Reduction of nitrobenzene using nanoscale zero-valent iron confined in channels of ordered mesoporous silica

A novel platelet SBA-15 with short and parallel channels and a conventional fiber SBA-15 with long and curved pores were synthesized through hydrothermal routes. Nanoscale zero-value iron (NZVI) supported on the two materials was synthesized via “two solvents” impregnation followed by H2 reduction process. The crystal phase, morphology, and mesostructures of the synthesized materials were characterized by X-ray diffraction, scanning electron microscopy, transmission electron microscopy and N2 adsorption/desorption.

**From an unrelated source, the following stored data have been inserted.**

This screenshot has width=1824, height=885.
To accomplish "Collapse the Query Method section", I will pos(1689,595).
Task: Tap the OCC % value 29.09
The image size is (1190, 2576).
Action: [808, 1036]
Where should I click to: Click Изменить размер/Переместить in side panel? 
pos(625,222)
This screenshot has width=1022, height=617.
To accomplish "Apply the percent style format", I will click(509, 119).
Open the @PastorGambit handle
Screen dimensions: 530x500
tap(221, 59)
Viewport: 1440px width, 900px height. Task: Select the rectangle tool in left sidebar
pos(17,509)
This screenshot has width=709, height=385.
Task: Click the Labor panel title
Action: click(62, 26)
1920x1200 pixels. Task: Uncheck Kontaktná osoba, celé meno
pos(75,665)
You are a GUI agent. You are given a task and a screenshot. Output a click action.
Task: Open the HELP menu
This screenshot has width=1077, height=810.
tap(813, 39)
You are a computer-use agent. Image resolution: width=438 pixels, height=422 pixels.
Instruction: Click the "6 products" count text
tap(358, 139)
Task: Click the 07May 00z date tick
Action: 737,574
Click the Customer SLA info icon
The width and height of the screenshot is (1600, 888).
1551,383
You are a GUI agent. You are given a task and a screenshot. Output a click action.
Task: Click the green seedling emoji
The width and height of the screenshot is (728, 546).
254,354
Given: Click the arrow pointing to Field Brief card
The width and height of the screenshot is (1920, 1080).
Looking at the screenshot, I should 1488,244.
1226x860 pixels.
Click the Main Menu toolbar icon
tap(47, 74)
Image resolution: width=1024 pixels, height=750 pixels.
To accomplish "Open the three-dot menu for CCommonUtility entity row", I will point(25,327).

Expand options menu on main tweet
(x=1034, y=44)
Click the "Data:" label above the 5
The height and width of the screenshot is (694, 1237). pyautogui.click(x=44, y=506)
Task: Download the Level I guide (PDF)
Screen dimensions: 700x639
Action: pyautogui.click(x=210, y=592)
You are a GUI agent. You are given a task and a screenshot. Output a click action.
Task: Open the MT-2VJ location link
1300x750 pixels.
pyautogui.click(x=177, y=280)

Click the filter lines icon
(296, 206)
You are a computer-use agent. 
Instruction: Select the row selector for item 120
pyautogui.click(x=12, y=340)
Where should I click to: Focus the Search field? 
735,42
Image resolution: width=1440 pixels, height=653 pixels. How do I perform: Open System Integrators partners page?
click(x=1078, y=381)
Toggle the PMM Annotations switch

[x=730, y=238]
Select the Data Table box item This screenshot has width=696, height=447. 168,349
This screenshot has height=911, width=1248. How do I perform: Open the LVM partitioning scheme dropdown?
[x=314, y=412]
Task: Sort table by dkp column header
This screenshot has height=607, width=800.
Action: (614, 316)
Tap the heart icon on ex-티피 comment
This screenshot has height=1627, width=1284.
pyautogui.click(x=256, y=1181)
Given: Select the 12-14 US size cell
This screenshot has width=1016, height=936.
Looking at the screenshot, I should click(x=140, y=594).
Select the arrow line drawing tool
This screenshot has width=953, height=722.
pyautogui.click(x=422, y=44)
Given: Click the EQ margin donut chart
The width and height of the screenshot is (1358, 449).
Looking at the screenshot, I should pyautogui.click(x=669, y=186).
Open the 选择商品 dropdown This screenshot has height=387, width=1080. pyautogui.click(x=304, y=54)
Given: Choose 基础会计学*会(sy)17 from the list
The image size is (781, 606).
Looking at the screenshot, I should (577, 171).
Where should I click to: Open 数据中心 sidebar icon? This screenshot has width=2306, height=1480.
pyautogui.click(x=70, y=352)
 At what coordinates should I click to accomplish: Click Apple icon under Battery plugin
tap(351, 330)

Results reveal that NZVI is well dispersed in the supports and most of them are confined in mesoporous channels. Nitrobenzene (NB) was selected as a model compound to examine the reduction ability of supported and non-supported NZVI. Results indicate that the NZVI confined in channels of the two mesoporous materials possesses much higher reduction reactivity for NB than that of non-supported NZVI. Moreover, NZVI confined in the short pore SBA-15 shows enhanced removal efficiency compared with NZVI confined in the conventional SBA-15. It can be proposed that the shorter channels mesoporous materials are favorable for the reactants and products diffusion during reactions, and hence reduce the possibility of pore blockage. The transformation process of NB was further investigated by HPLC. Nitrosobenzene and phenylhydroxylamine were detected as intermediate products and aniline was the final reductive product.